__Short exercise__. Pull out every line of the records below that contains the word "chevron" and copy each one in full.

------------------------------------------------

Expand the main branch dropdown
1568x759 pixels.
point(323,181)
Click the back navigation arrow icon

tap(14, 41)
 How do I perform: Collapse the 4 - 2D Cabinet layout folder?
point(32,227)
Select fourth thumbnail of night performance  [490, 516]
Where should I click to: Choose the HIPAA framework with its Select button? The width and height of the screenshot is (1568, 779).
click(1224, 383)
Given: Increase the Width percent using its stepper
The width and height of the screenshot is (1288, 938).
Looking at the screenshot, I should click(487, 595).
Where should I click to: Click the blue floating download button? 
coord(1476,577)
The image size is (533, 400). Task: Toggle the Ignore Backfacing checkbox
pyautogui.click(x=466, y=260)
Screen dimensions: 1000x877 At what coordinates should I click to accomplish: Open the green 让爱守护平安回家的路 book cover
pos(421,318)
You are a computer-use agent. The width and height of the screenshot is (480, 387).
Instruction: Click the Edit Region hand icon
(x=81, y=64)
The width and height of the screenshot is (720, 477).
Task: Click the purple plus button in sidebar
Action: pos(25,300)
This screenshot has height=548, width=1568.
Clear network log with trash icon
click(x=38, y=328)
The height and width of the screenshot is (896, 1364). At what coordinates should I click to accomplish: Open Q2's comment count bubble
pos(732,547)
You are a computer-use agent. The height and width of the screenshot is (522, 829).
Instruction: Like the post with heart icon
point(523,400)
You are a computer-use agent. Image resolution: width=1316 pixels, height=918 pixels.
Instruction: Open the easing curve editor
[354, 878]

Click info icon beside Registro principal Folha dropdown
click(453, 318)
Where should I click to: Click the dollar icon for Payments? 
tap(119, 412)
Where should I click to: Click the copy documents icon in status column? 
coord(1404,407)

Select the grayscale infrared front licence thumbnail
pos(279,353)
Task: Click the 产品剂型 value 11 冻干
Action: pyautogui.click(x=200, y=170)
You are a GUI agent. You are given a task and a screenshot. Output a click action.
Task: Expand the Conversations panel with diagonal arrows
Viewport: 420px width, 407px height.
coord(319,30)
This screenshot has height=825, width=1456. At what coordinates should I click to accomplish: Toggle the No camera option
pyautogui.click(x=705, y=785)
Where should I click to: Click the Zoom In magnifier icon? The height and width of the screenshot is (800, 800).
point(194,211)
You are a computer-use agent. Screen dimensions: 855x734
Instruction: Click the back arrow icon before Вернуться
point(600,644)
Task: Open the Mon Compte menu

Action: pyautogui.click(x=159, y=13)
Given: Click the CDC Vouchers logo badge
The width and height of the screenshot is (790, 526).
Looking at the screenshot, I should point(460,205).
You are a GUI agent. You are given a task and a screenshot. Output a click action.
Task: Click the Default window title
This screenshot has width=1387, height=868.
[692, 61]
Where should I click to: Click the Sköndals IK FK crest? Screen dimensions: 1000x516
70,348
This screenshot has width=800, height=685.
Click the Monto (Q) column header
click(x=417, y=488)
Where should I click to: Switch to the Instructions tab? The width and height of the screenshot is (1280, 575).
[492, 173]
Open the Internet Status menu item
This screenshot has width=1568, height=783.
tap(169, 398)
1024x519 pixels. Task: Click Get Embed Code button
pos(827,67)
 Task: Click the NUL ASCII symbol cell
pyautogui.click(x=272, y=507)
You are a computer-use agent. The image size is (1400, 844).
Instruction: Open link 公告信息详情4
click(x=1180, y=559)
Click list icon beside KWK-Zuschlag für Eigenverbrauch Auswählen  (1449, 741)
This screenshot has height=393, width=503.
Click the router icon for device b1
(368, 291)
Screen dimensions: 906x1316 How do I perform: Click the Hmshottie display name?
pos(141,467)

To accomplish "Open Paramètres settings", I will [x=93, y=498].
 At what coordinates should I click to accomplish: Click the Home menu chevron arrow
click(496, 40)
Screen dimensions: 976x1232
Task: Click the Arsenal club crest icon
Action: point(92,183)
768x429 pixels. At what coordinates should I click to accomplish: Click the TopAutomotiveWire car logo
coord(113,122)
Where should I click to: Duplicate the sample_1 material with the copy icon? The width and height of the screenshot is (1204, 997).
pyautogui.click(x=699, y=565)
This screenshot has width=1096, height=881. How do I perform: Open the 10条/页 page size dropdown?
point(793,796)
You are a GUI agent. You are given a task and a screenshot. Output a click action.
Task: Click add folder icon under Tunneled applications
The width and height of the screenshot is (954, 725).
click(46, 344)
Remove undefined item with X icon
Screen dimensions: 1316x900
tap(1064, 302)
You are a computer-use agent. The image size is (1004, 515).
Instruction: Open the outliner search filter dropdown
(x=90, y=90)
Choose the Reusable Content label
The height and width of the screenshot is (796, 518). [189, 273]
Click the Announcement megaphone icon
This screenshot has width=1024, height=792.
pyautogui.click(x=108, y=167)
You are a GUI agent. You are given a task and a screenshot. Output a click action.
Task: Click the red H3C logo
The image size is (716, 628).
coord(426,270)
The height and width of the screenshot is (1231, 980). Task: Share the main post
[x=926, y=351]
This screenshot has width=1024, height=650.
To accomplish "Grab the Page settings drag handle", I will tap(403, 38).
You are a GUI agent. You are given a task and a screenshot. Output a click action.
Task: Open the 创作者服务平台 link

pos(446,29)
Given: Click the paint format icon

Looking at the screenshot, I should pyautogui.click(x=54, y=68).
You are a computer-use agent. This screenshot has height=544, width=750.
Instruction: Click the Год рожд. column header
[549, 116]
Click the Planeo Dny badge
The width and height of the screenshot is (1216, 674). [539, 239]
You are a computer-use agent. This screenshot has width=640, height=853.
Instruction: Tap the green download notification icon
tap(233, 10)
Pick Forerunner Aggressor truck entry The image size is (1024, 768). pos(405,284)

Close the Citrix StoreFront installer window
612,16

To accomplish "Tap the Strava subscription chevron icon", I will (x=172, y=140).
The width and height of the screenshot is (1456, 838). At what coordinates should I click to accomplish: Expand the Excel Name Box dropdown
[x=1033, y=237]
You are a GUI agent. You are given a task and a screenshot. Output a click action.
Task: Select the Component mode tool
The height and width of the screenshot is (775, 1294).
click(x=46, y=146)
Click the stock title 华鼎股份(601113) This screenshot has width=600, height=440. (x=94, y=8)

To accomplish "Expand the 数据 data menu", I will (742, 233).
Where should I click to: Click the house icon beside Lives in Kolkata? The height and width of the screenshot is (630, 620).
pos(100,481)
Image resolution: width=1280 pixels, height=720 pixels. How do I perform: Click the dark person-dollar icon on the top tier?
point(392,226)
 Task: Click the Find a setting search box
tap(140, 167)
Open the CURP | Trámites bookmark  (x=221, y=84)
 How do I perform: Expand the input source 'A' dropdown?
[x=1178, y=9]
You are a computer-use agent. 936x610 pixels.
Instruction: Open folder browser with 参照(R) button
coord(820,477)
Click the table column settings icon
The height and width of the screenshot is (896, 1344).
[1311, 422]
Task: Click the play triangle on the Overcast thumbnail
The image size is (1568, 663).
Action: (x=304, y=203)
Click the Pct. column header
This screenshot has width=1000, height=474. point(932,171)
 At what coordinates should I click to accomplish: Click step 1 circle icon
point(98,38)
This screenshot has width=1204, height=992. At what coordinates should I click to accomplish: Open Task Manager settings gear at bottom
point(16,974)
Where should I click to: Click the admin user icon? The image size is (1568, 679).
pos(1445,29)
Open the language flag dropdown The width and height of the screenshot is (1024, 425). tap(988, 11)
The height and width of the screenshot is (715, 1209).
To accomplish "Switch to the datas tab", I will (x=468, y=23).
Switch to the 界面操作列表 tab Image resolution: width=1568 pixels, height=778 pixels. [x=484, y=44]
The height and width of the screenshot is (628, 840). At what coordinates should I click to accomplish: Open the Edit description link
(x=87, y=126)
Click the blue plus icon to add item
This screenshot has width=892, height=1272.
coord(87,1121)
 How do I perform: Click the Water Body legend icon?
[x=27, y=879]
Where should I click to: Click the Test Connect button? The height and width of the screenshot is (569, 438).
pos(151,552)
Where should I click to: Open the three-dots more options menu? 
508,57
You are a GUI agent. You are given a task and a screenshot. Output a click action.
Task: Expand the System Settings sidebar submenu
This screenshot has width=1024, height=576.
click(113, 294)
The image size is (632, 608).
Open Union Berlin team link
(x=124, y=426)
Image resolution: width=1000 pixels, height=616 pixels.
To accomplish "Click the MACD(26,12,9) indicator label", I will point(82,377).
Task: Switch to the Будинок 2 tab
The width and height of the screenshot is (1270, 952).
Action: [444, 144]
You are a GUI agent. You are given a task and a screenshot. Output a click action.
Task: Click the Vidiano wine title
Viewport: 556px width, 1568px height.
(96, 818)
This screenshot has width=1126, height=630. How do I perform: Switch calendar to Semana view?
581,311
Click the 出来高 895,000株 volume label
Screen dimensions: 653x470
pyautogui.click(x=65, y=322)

------------------------------------------------

__Written solution__.
 At what coordinates should I click to accomplish: Click the Home menu chevron arrow
To accomplish "Tap the Strava subscription chevron icon", I will (x=172, y=140).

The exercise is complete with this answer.